» **SOURCE EXTRACT**
- - -

If this is sustained it might be good news for interest rates too — one of the factors cited as a cause for concern for SA’s economic outlook. “It’s very easy to envisage a situation where interest rates will go up much less than I thought,” Roodt explains. “I can quite easily envisage a situation where global demand collapses because of this crisis, depending on how it spreads out to the rest of the world.”
Part of the reason for lower inflation in SA is subdued economic activity. But there is another, one that gives a glimmer of hope and may point to potential tailwinds for the SA economy. According to Roodt, inflation has been subdued because the rand is maintaining its value due to 2021’s unexpected commodities boom. In fact, even though the financial year isn’t quite out yet, finance minister Enoch Godongwana reckons the additional revenue will net the country’s coffers an extra R182bn.
Russia has already seen some of the heaviest sanctions imposed on any country in recent years, and it supplies a fair chunk of the world’s metals and minerals, including a tenth of its aluminium and copper and more than 40% of the world’s palladium, used in catalytic converters. SA is well positioned to take up some of that slack.
Jeff Currie, global head of commodities research at Goldman Sachs, goes as far as to predict a commodity super cycle for the coming decade — and that was before the war in Ukraine began. This is admittedly not a commonly shared viewpoint. “We would need a relatively large economy to really take off before that would fuel a long-term super cycle,” Roodt says. “I think the Indians may be the economy that could lead to a real broad-based super cycle in commodities … [but] we are not there yet. What we’re currently seeing is safe metals and some strategic ones going up in price, which is good for SA.”
Of course, this could all just be a short-term boost that will eventually fade, beholden as it is to fickle international markets. Where the real boon may lie is in the long term, if the European crisis flips investment risk assessment analysis on its head, where the well-documented problems that are dragging the SA economy down are outweighed by the sudden advantages of a geographically distant, politically neutral state with half-decent infrastructure and an abundance of natural resources.

- - -

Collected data
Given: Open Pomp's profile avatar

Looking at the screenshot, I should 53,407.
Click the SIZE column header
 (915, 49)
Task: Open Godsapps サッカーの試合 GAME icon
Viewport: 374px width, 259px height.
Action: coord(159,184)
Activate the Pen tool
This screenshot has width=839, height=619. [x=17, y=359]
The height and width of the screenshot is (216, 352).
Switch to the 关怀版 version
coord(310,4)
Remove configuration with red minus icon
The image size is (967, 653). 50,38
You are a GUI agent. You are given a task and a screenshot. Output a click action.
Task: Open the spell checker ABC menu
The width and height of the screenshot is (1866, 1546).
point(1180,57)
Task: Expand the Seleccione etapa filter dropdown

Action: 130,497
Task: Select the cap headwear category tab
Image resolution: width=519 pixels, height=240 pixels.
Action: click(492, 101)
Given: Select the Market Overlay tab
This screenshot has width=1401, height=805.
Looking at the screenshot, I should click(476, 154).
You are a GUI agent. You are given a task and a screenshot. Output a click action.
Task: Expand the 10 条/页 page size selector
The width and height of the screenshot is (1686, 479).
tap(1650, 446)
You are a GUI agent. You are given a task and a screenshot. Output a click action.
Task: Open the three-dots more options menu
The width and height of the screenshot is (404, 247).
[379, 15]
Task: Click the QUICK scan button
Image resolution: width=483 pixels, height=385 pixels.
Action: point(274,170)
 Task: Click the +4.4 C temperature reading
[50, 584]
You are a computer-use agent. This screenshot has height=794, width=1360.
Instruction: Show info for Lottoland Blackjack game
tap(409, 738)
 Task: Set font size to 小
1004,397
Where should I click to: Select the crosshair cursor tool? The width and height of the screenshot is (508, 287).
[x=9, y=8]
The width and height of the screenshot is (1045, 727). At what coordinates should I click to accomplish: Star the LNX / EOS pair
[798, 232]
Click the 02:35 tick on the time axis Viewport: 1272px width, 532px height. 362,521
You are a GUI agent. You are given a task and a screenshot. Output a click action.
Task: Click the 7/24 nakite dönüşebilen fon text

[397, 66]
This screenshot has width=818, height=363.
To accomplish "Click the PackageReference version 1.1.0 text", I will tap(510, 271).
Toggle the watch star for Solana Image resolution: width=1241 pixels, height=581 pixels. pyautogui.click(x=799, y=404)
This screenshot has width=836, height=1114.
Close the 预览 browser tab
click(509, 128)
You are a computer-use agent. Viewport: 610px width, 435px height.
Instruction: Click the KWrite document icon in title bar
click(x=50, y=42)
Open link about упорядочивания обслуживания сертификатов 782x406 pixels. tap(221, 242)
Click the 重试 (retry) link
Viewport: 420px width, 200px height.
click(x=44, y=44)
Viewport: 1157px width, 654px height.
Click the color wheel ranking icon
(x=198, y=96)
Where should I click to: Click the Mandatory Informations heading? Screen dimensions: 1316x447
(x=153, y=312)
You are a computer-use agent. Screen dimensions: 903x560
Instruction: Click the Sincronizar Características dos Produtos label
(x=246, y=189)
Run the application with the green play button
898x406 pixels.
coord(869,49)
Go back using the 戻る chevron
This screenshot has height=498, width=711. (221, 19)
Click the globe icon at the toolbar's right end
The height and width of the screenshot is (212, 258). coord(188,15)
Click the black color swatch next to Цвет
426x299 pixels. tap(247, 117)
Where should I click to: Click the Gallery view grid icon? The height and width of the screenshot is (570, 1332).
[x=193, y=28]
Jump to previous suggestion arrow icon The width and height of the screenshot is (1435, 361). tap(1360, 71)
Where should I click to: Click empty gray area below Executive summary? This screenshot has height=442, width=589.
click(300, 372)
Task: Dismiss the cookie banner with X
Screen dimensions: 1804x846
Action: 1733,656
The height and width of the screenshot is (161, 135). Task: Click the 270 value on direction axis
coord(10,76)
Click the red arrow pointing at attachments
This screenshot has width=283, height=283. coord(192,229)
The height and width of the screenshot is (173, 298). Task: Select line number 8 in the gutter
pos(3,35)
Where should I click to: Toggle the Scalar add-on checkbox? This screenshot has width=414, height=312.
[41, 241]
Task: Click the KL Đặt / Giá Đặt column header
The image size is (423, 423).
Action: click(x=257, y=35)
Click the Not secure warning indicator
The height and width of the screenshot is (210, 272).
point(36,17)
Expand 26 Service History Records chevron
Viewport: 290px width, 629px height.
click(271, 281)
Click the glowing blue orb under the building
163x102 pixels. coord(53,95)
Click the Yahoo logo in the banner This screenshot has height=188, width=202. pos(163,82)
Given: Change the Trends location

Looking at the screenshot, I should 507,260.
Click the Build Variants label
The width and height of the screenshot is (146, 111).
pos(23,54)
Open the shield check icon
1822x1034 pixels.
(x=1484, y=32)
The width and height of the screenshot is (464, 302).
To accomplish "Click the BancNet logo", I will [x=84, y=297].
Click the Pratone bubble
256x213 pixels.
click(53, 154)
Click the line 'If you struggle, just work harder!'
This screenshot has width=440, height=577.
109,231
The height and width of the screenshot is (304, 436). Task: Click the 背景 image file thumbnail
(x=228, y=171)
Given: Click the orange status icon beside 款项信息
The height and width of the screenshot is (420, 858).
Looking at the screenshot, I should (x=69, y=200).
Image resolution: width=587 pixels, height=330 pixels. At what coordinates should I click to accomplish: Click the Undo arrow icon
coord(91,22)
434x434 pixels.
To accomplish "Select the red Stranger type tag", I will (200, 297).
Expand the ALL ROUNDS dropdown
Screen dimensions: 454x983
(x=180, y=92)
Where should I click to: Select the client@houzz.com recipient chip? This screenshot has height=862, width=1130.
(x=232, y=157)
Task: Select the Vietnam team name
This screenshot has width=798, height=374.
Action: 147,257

- - -

» **WHAT THIS EXERCISE ASKS**
**a)** Answer these questions using the passage on South Africa's economic outlook.
(i) What share of the world's palladium does Russia supply?
(ii) How much extra revenue does the finance minister expect the commodities boom to bring in?
(iii) Which economy does Roodt think could lead a real broad-based commodity super cycle?
**b)** Continue the passage on South Africa's economic outlook, starting after its final sentence.

» **RESPONSES TO THE TASKS**
**a)**
(i) More than 40%.
(ii) An extra R182bn.
(iii) India's.

**b)**
With Russian President Vladimir Putin having placed Russia’s nuclear arsenal on full alert, even previously attractive destinations such as Australia suddenly become more risk-laden, with the risk of a spike in tensions between China and Taiwan also coming into play. “Despite all the problems we have, and we have plenty of them, SA is still a relatively safe place to do business,” Roodt said. “If politicians play this correctly, we actually can become a magnet for international investment. Yes, without a doubt, we can benefit.”
Roodt also sees immediate gains in agriculture, where he suspects there will be a large grain surplus in 2022. “I know countries in northern parts of Africa, like Ethiopia and Morocco, import a lot of grain from Ukraine. So perhaps that is the real opportunity for SA to capitalise on and export much more grain.”
All of this could also make SA’s 10-year government bonds’ 10% yield very attractive. “I mean, where can you get 10% on a 10-year bond?” Roodt asks rhetorically. With a mature financial sector that is highly liquid, many might be drawn to the prospect of high yields in an economy that is now not expected to do as badly comparatively as the doom-mongers have been predicting.
“I could tell you, if I was an American and I want to take a quick bite out of a very juicy apple somewhere, SA without a doubt is the place.”
With all the worrying apocalyptic news overloading us all right now, there may be some hope in this faraway corner of the world yet.